Organophosphate Poisoning
Description
Organophosphate (OP) poisoning occurs due to ingestion, inhalation, or dermal exposure to organophosphate compounds, which are commonly used as pesticides, insecticides, or nerve agents. Exposure can be:
-
Intentional: Parasuicide, self-harm
-
Accidental: Farmers, pesticide handlers
-
Homicidal or warfare-related
Organophosphates irreversibly inhibit acetylcholinesterase, leading to excessive acetylcholine accumulation at muscarinic, nicotinic, and central nervous system receptors, resulting in a cholinergic crisis.
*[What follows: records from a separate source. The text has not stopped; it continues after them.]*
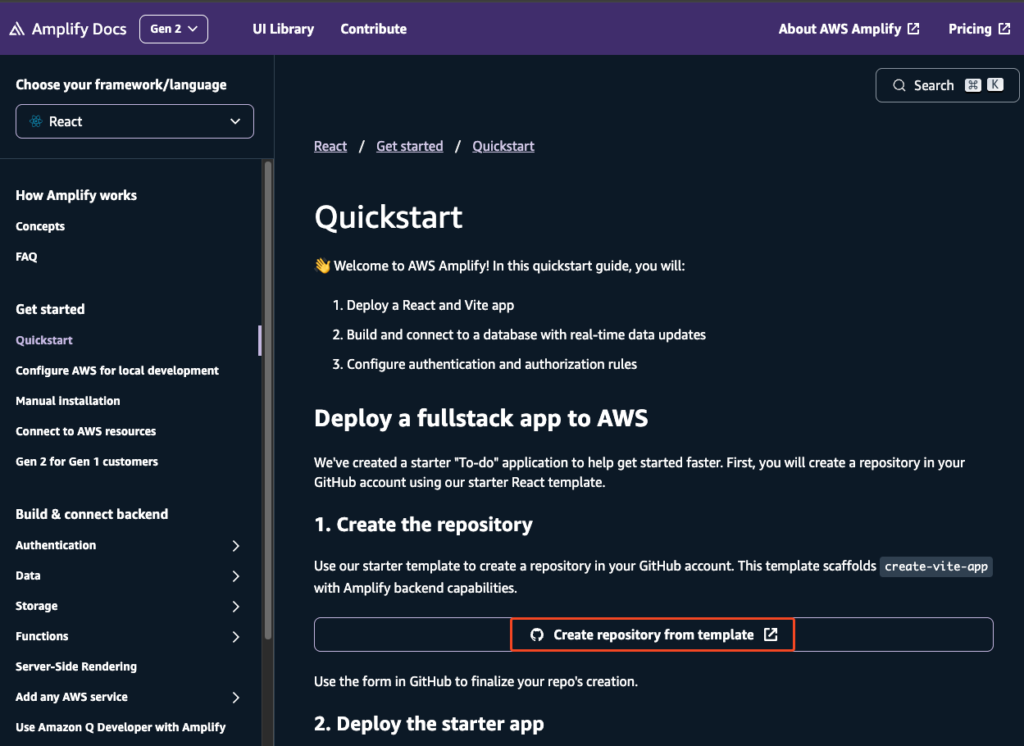Click external link icon next to Pricing

[x=1004, y=29]
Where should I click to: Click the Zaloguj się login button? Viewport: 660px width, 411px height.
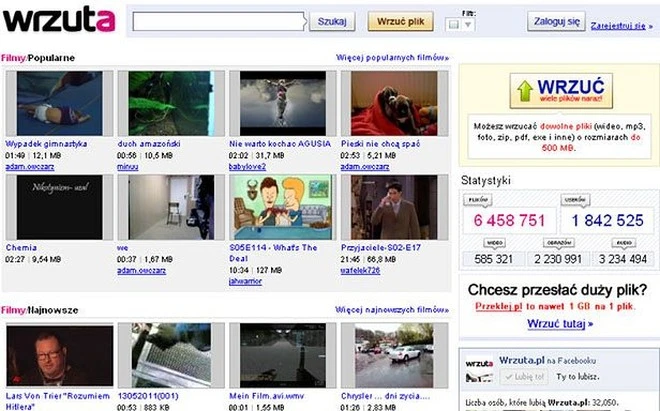click(557, 21)
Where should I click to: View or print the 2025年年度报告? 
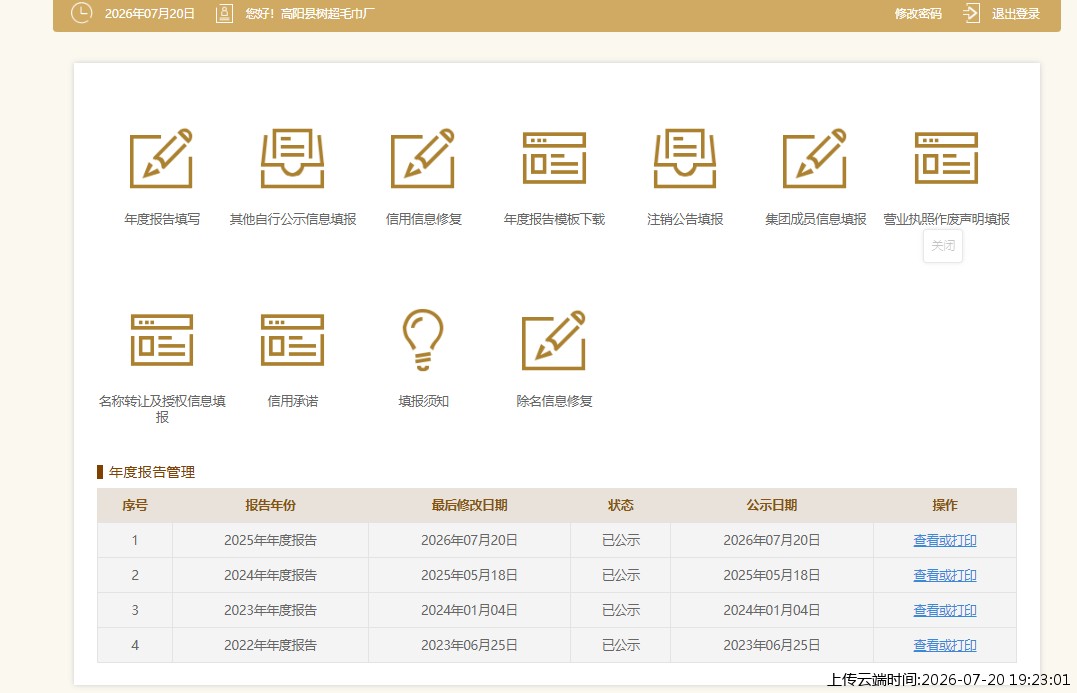coord(944,541)
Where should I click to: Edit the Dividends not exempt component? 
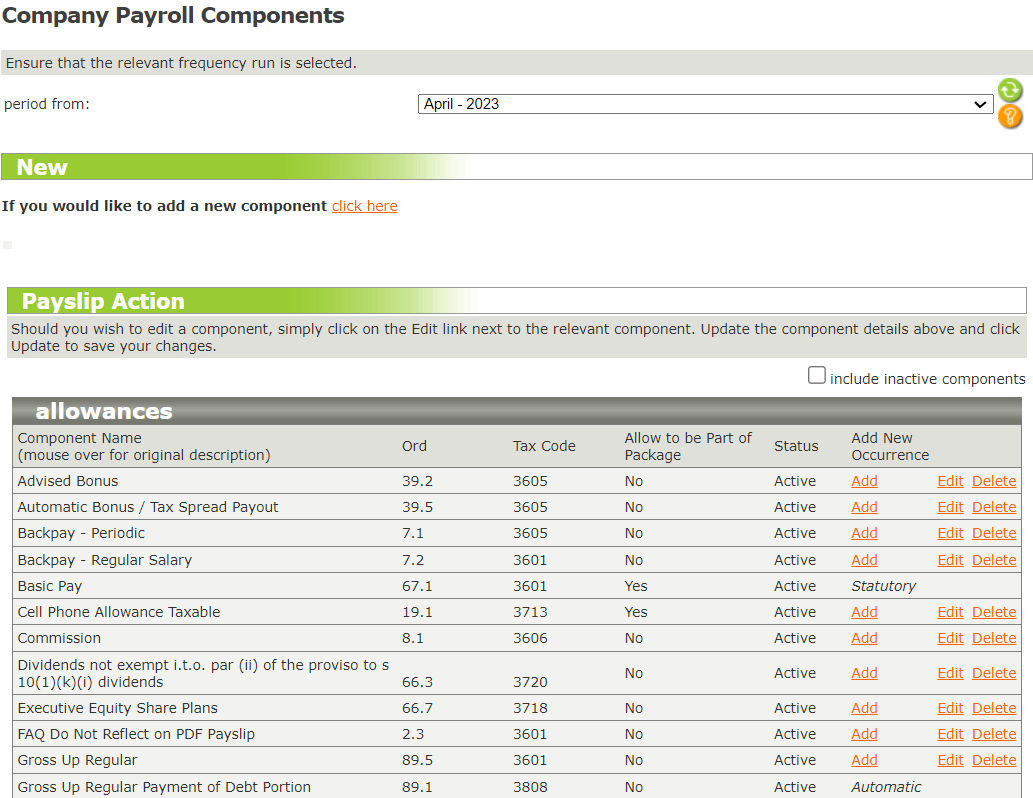(950, 673)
Carbamates, in contrast, inhibit acetylcholinesterase reversibly and usually cause a shorter duration of toxicity.
Common Sources
-
Agricultural insecticides, herbicides, fungicides
-
Fertilizers
-
Livestock dipping agents
-
Shampoos for lice
-
Nerve agents (warfare)
Pathophysiology
Excess acetylcholine stimulates:
-
Muscarinic receptors: bronchorrhea, bradycardia, miosis, vomiting, salivation, urination, lacrimation
-
Nicotinic receptors: muscle fasciculations, weakness, paralysis, hypertension, tachycardia
-
CNS effects: confusion, agitation, seizures, coma
Signs and Symptoms
Muscarinic (DUMBBBELS)
-
Diarrhea
-
Urination
-
Miosis (constricted pupils)
-
Bronchorrhea
-
Bradycardia
-
Bronchospasm
-
Emesis (vomiting)
-
Lacrimation
-
Salivation
Nicotinic
-
Muscle fasciculations
-
Weakness or paralysis
-
Tachycardia
-
Hypertension
-
Anxiety, seizures, coma
CNS / Other
-
Confusion, agitation, altered mental status
-
Hypoglycemia
-
Hypotension
-
Type 2 respiratory failure (hypercapnic)
-
Intermediate syndrome (proximal muscle weakness, neck flexor weakness, respiratory compromise after 24–96 hours)
Investigations
-
Baseline labs: FBC, U&Es, creatinine, LFTs, RBS
-
Toxicology: Blood and urine organophosphate levels
-
Enzyme assays: Serum or red-cell cholinesterase activity
-
ABG: Evaluate respiratory compromise and acid-base status
-
Other supportive investigations as clinically indicated
Management
1. Airway and Breathing
-
Ensure airway patency
-
Oxygen therapy and escalation as needed
-
Suction secretions if present
-
Mechanical ventilation if respiratory failure
2. Circulation
-
Insert 2 large-bore IV lines
-
Obtain blood for investigations
-
Administer crystalloids for resuscitation and maintenance
-
Monitor BP, HR, perfusion
3. Disability / Neurologic Status
-
Assess GCS
-
Monitor for seizures (manage per seizure protocol)
-
Correct hypoglycemia
4. Decontamination
-
Remove contaminated clothing
-
Wash skin thoroughly with soap and water
-
Eye irrigation if ocular exposure
5. Antidotal Therapy
a. Atropine (Muscarinic Antagonist)
-
Initial dose: 1–2 mg IV, double every 5 minutes until atropinization endpoint (clearing of bronchial secretions, improvement of oxygenation, resolution of bronchospasm)
-
Maintenance infusion: 20% of total atropinization dose over 24 hours
-
Monitor for atropine toxicity: confusion, extreme tachycardia, blurred vision, fever, ileus, urinary retention
b. Pralidoxime (2-PAM, Cholinesterase Reactivator)
-
Loading dose: 30 mg/kg IV over 20 minutes
-
Continuous infusion: 8 mg/kg/hour (max 12 g/day)
-
Effective mainly if given early (before “aging” of acetylcholinesterase)
6. Supportive Care
-
Mechanical ventilation for respiratory failure
-
Correct electrolyte imbalances
-
Treat secondary infections (aspiration pneumonia)
-
Monitor urine output
-
ICU / HDU admission often required
Complications
-
Aspiration pneumonitis or pneumonia
-
Hypoxic organ injury
-
Shock
-
Intermediate syndrome (muscle weakness, respiratory compromise)
-
Organophosphate-induced delayed polyneuropathy (OPIDP)
-
Chronic organophosphate-induced neuropsychiatric disorder (COPIND)
Referral Criteria
-
All cases of acute poisoning, even asymptomatic exposures
-
Type 2 respiratory failure requiring mechanical ventilation
-
Intermediate syndrome
-
Persistent cholinergic symptoms despite antidotal therapy
Key Points
-
Early recognition and rapid initiation of antidotes (atropine + pralidoxime) save lives.
-
Supportive care, especially for airway and respiratory failure, is critical.
-
Continuous monitoring in ICU is required for at least 24 hours, often longer.
-
Consider psychosocial evaluation for intentional ingestion cases.